When I was a senior at Princeton University I was hanging out at the Forrestal Laboratory (Campus) with graduate student and friend Mark Maughmer (currently a professor at Penn State). He had been given a geometry problem from fellow graduate student Tatsuo Komatsuzaki and was having trouble solving it.
I thought how tough could this be and proceeded to work on it. After about an hour Tatsuo came in asked how we were doing. I told him I knew the answer and hadn’t gotten a geometric proof yet. He asked how I got the answer and I admitted I had measured it. He thought that was interesting but challenged us to keep at it. He also indicated that this was a tough problem from his high school.

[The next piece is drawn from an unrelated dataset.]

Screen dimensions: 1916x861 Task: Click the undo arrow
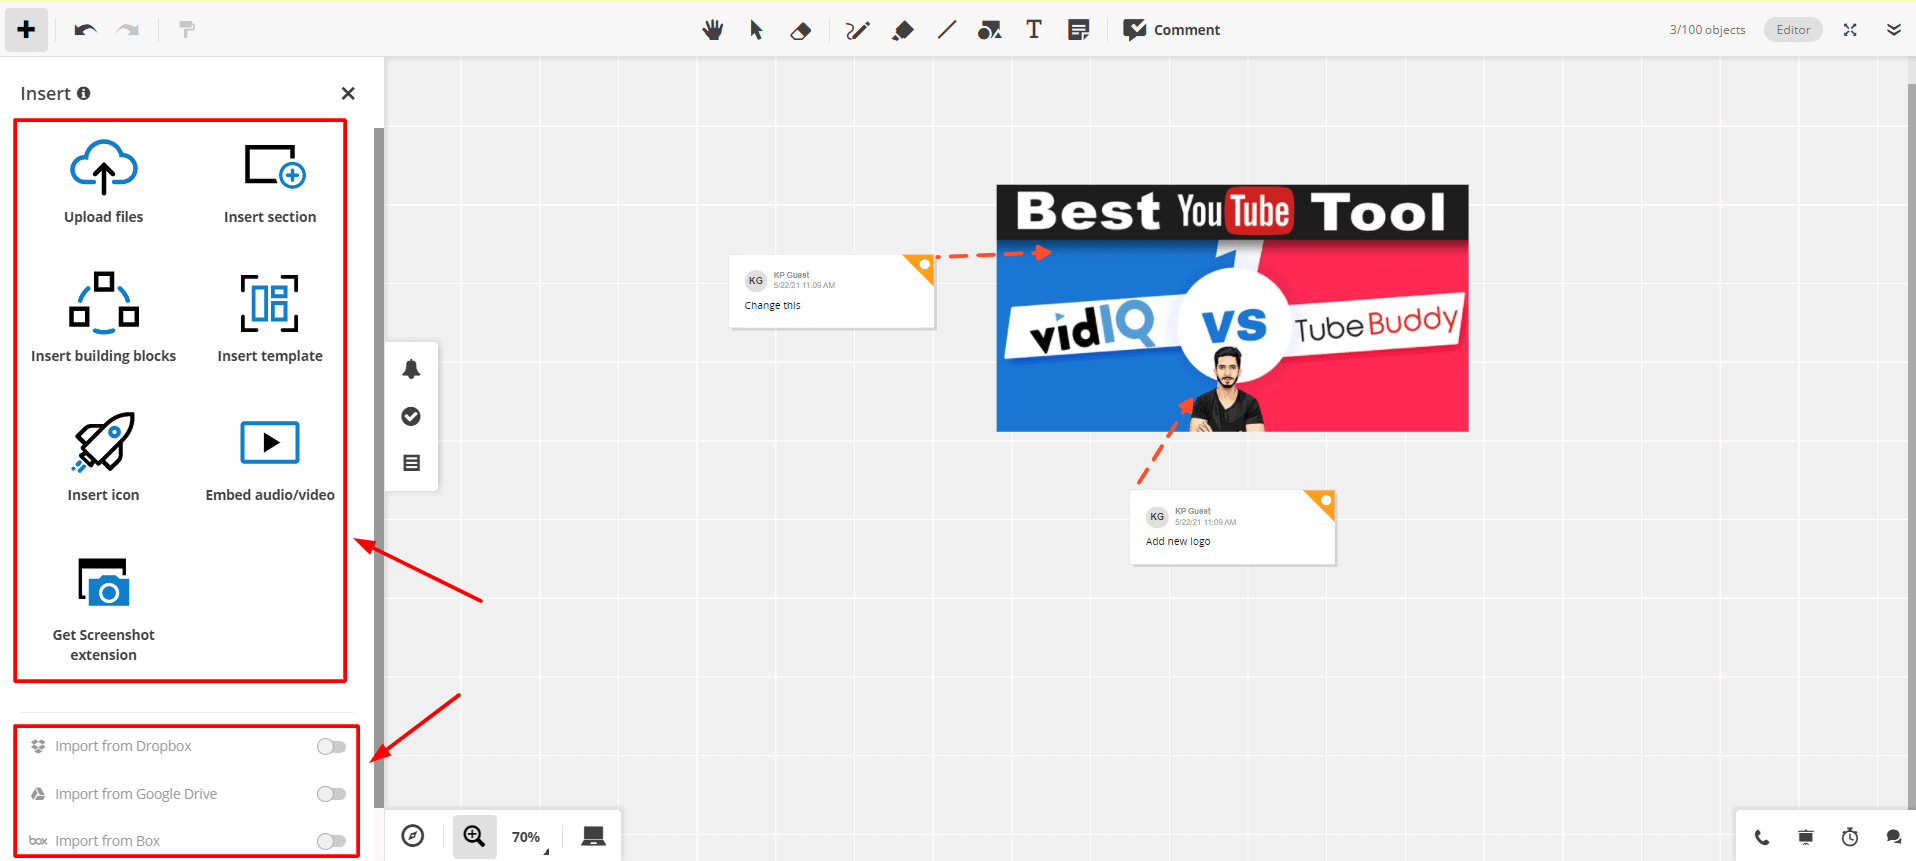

I spend about 50 hours on it and couldn’t get it. Evan Flatow, my colleague in such pursuits at Princeton also spend considerable time and didn’t get it. So I kept the problem and shared it with people. Evan wanted the solution in an envelope so in case he needed it he could have it, but preferred to solve it himself.
Later when I was at NASA I gave it out and found no one that submitted a solution that was a geometric proof. To this date, the only person who came up with a geometric proof, but not the one I have here, has been Brian Parsonnet. Brian was at Princeton a year before me but we didn’t know each other and didn’t meet until more than 30 years after Princeton.
I am attaching the question and the solution to his entry. Although I did not get the solution via geometry as I reviewed the proof, it’s really not that difficult. There are no special theorems needed. One just needs think about the problem the right way. I have refined the proof here to make it even cleaner using Geometer’s Sketchpad.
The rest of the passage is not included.